▶ _SCHRIFTLICHE AUFGABE_:
Beantworten Sie kurz diese Fragen zum Text über die Johannesoffenbarung:
(a) Was bedeutet das griechische Wort „Apocalypsis“?
(b) Welche Stadt ist laut Text der Inbegriff menschlicher Eitelkeit und Masslosigkeit?
(c) Über wie viele Kapitel der Apokalypse ist das Thema „Weltuntergang“ verteilt?

▶ _AUSGEWÄHLTE PASSAGE_:
***
Auf Grund eines Mayakalenders diskutiert heute die halbe Welt über einen möglichen Weltuntergang am 21.12.2012. Vom Ende der Zeit spricht auch das letzte Buch der Bibel, die Johannesoffenbarung. Doch das Ende ist dort nicht als einmaliges Ereignis in der Zeit beschrieben. Es ist vielmehr ein prinzipielles Gericht über alles, was vor Gott keinen Bestand hat. Und dieses Gericht dauert an bis zur Verwandlung der alten in die neue Schöpfung.
Von Andreas Schwendener, St.Gallen
Apokalypse bedeutet nicht Weltuntergang. Apocalypsis ist das griechische Wort für Offenbarung: Jemandem wird etwas offenbart. Jemand erhält Einblick in Dinge, die sonst verborgen sind. Im Fall der biblischen Apokalypse ist dies Johannes, der in einer Entrückung im Geiste längere Bilderfolgen schaut. Die Visionen geben Johannes Einblick in die Kräfte und Mächte, welche zwischen Himmel und Erde die Dynamik der Geschichte bestimmen.
Schöpfung und Untergang
In den Bildfolgen der Apokalypse, die einem Siebenerrhythmus folgen, ist der Weltuntergang ein Thema, aber er ist da kein einmaliger, zeitlich festlegbarer Akt in der Geschichte. Vielmehr geht in der Sicht der Apokalypse die Welt fortwährend unter, wie sie auch stets geschaffen wird. Die Apokalypse zeigt, wie die schöpferischen Kräfte, die zwischen Himmel und Erde wirken, vom Menschen immer wieder missbraucht und ins Zerstörerische gewendet werden. So entstehen Lügengebilde, die vor Gott keinen Bestand haben und darum fallen müssen. Inbegriff der menschlichen Eitelkeit und Masslosigkeit ist die Stadt Babylon. Sie muss untergehen und Platz machen für das himmlische Jerusalem.
So ist das Thema «Weltuntergang» zwar stets präsent, aber verteilt über alle 22 Kapitel der Apokalypse. Da gibt es Gottlosigkeit, Kriege, Hungersnöte, Erdbeben, Seuchen usw., selbst die Gestirne am Himmel geraten aus den Fugen. Doch stets geht das Leben weiter. Die Menschheit wird nicht ausgelöscht. Die Menschen erhalten immer neue Chancen, wobei in der Sicht der Apokalypse der grössere Teil der Menschheit diese neuen Chancen schlecht nutzt. Denn die Verführungen sind zu stark.
***
▶ _GESPEICHERTE ZEILEN_:
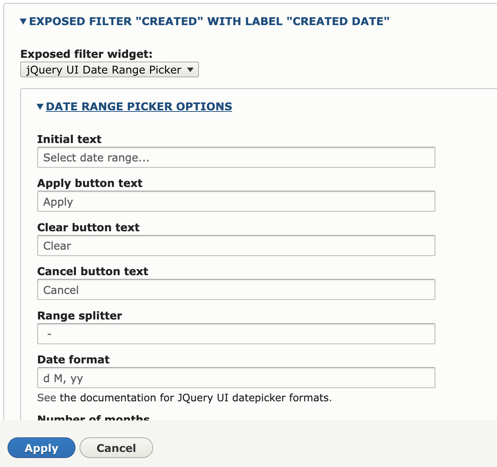Click the Initial text input field
This screenshot has width=497, height=467.
(x=236, y=157)
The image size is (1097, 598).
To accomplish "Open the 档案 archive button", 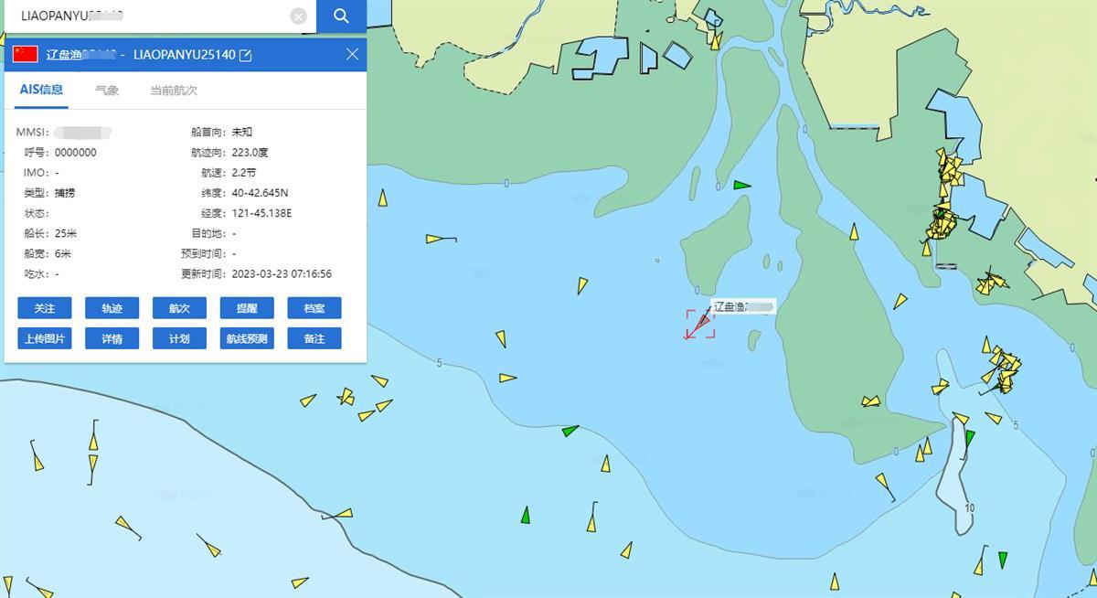I will [x=314, y=308].
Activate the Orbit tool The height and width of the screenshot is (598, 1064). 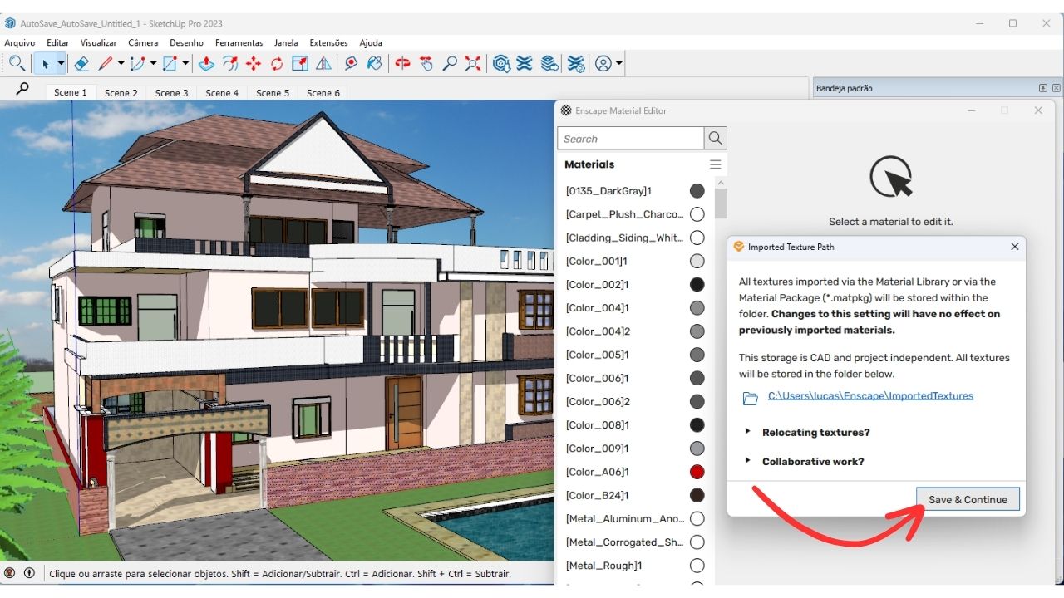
***
▶ _LÖSUNG_:
(a) Offenbarung
(b) Babylon
(c) Über 22 Kapitel